This review featured as part of the Kit Essentials grouptest in issue 142 of Singletrack World.
The flattie fan’s winter boot
- Price: £145.00
- From: silverfish-uk.com
- Tested By: Benji
Though I’m loath to say the words ‘Five Ten’ any more than I already have, I have to mention them again here. Five Ten used to make a shoe called the Freerider EPS, which was a hi-top shoe with Primaloft insulated upper. It was something of a cult shoe. It was the flat pedal riders’ winter shoe.
You can’t easily find the Freerider EPS anymore. Step forward, the Ride Concepts TNT. Although this boot may be designed for downhillers, the fact of the matter is that the TNT is far better treated as a winter shoe for flattie fans. Downhillers all run clipless shoes these days anyway (such as Ride Concepts Transition Clip).
Although Ride Concepts makes no explicit claims about weatherproofing, nor insulation, the TNT boots do a great job of keeping the wet out and the warmth in.
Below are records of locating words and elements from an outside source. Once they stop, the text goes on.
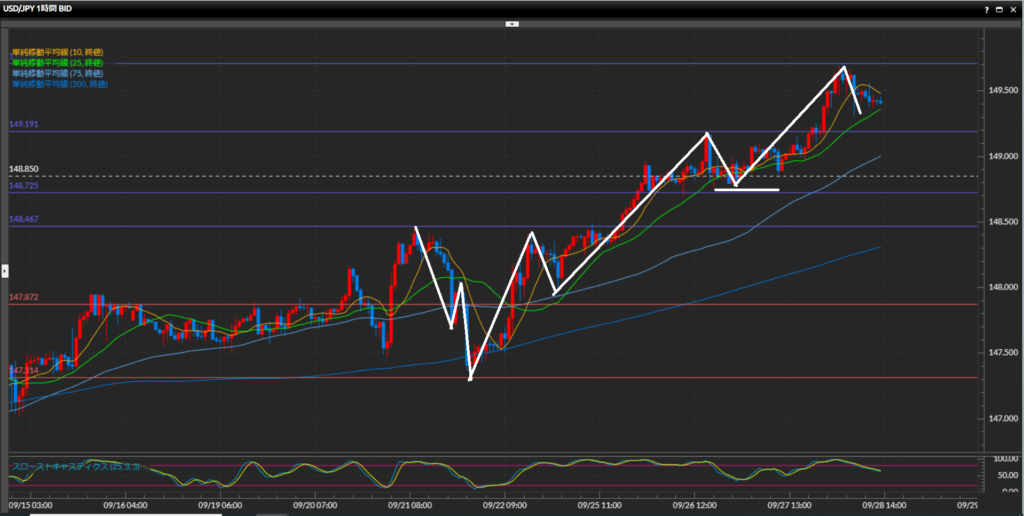Click the 148.467 horizontal line label
The width and height of the screenshot is (1024, 516).
point(23,219)
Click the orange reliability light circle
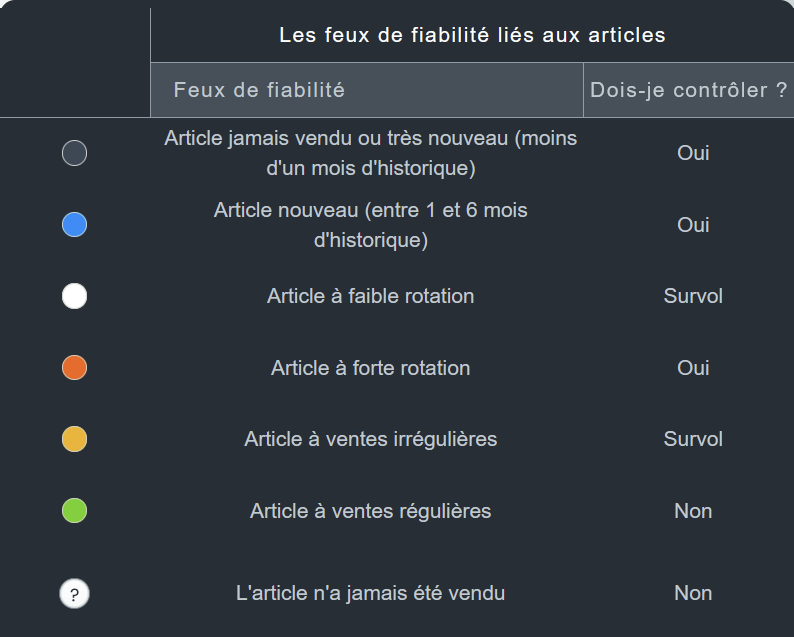Image resolution: width=794 pixels, height=637 pixels. [x=74, y=368]
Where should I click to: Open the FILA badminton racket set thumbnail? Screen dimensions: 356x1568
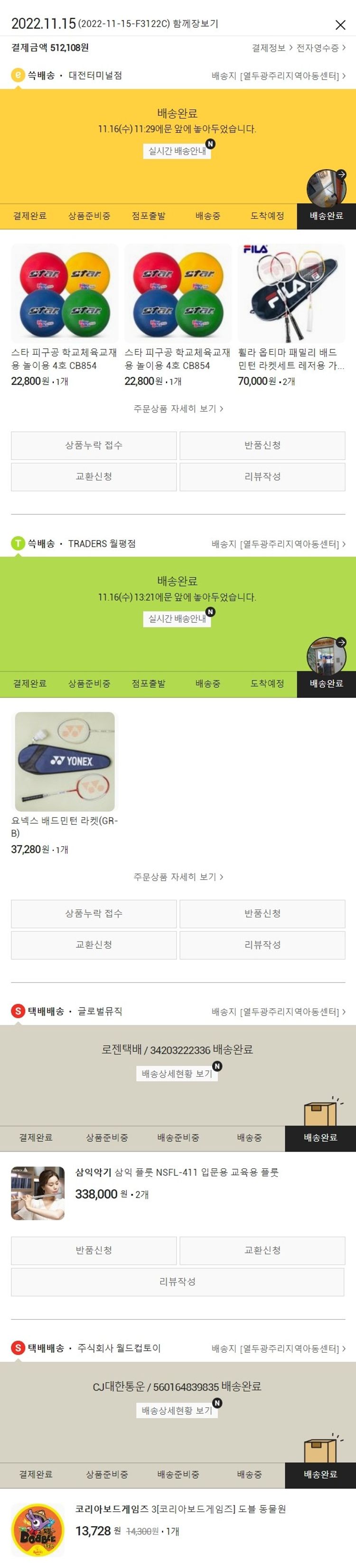tap(291, 293)
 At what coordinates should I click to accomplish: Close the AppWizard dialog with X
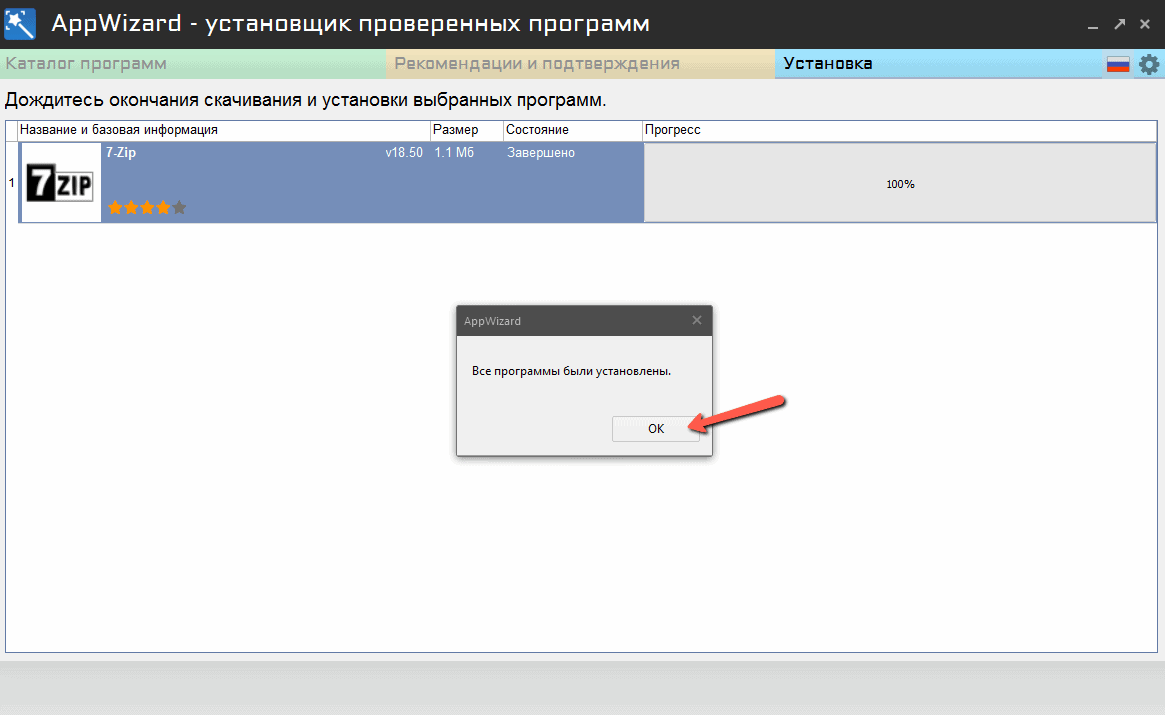pyautogui.click(x=697, y=321)
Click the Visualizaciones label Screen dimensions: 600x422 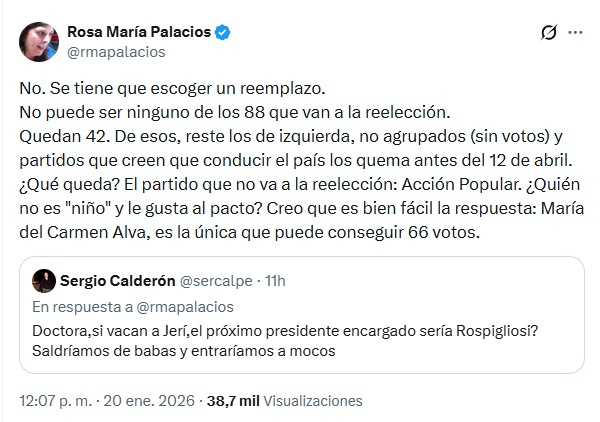pyautogui.click(x=312, y=400)
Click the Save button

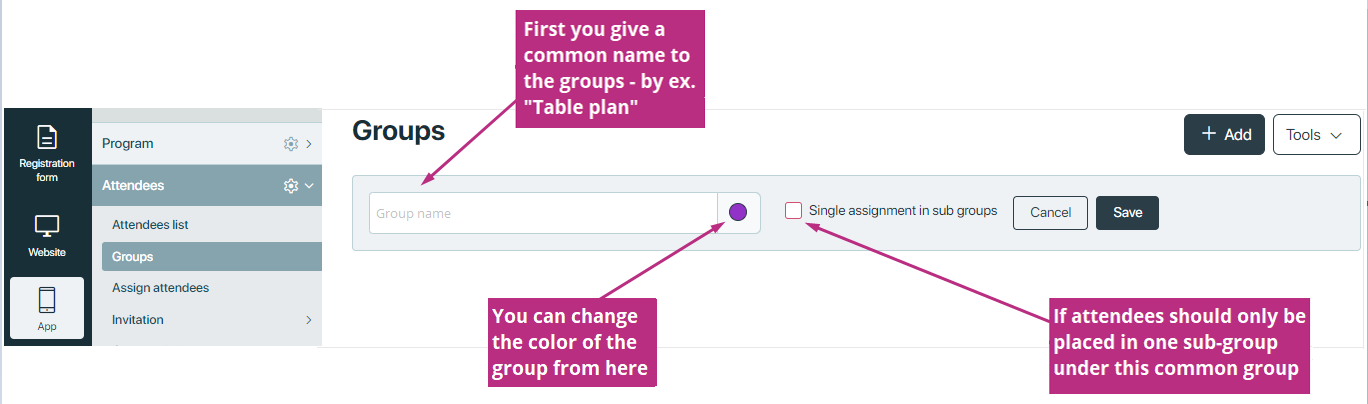(1127, 213)
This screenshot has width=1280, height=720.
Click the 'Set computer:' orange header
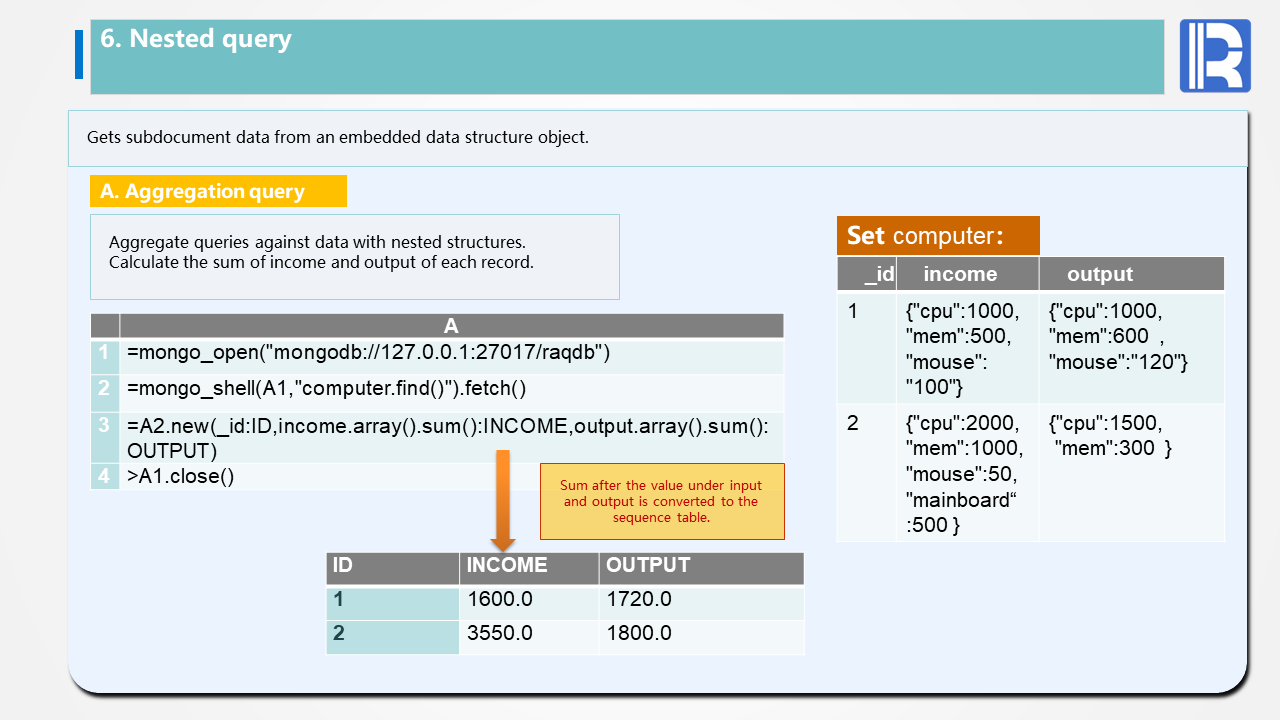pos(937,236)
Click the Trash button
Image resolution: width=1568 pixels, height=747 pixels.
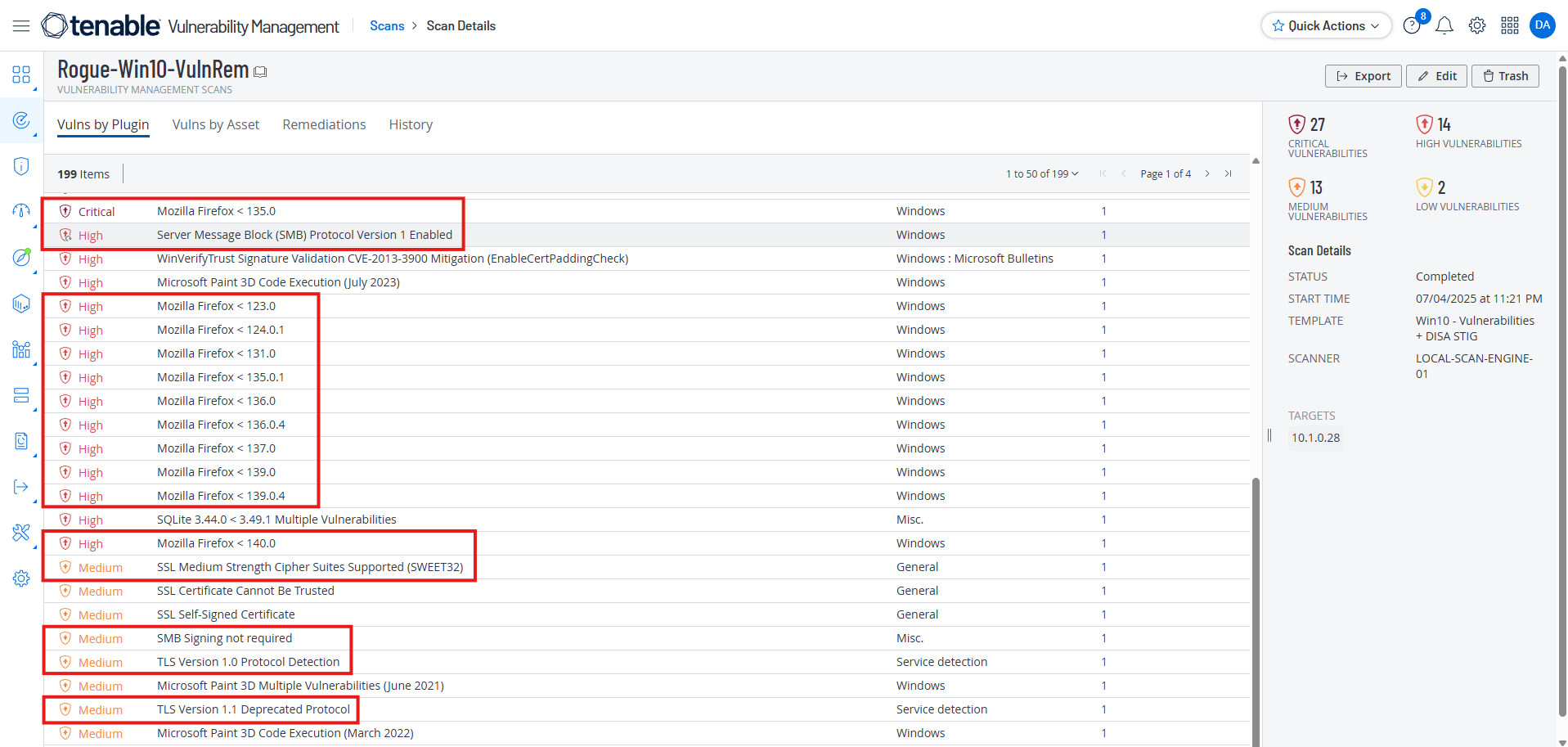click(x=1505, y=76)
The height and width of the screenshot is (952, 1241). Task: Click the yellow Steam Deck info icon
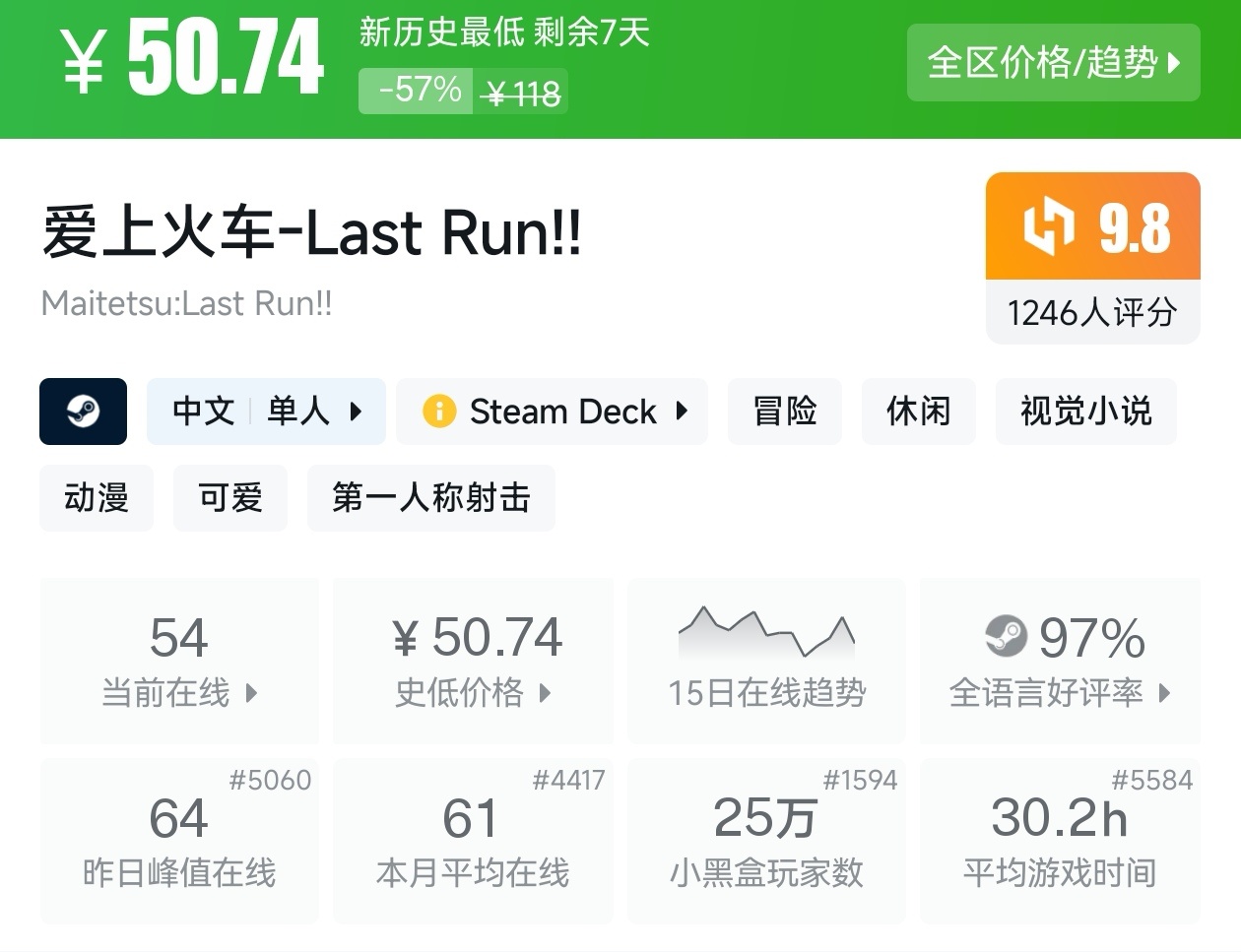pyautogui.click(x=438, y=412)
The sole is made of Ride Concepts’ softest DST 4.0 MAX GRIP rubber compound. Both my on-trail testing and durometer hardness tester tool confirmed that this rubber compound is nigh-on indistinguishable from the Stealth rubber used on the Five Ten Freerider Pro.
Again, like Stealth rubbers, the Ride Concepts rubber has a little bit of slow rebound black magic to it. The rubber isn’t just soft in a dead way with a tendency to ‘bottom out’ like a mega padded saddle. It’s damped. Much like modern Stealth rubber, the DST 4.0 MAX GRIP is decently hard-wearing.
The soft initial touch of the rubber combined with its soaky slow rebound really helps keep your feet in place over chattery ground. Which is just as well because the relatively thick sole (there’s a nice bit of cushy EVA midsole in there too) and general sturdiness of the boot does initially feel somewhat wooden and restrictive. However, this eases up after a few rides, and you learn to adapt and appreciate the other positives on offer.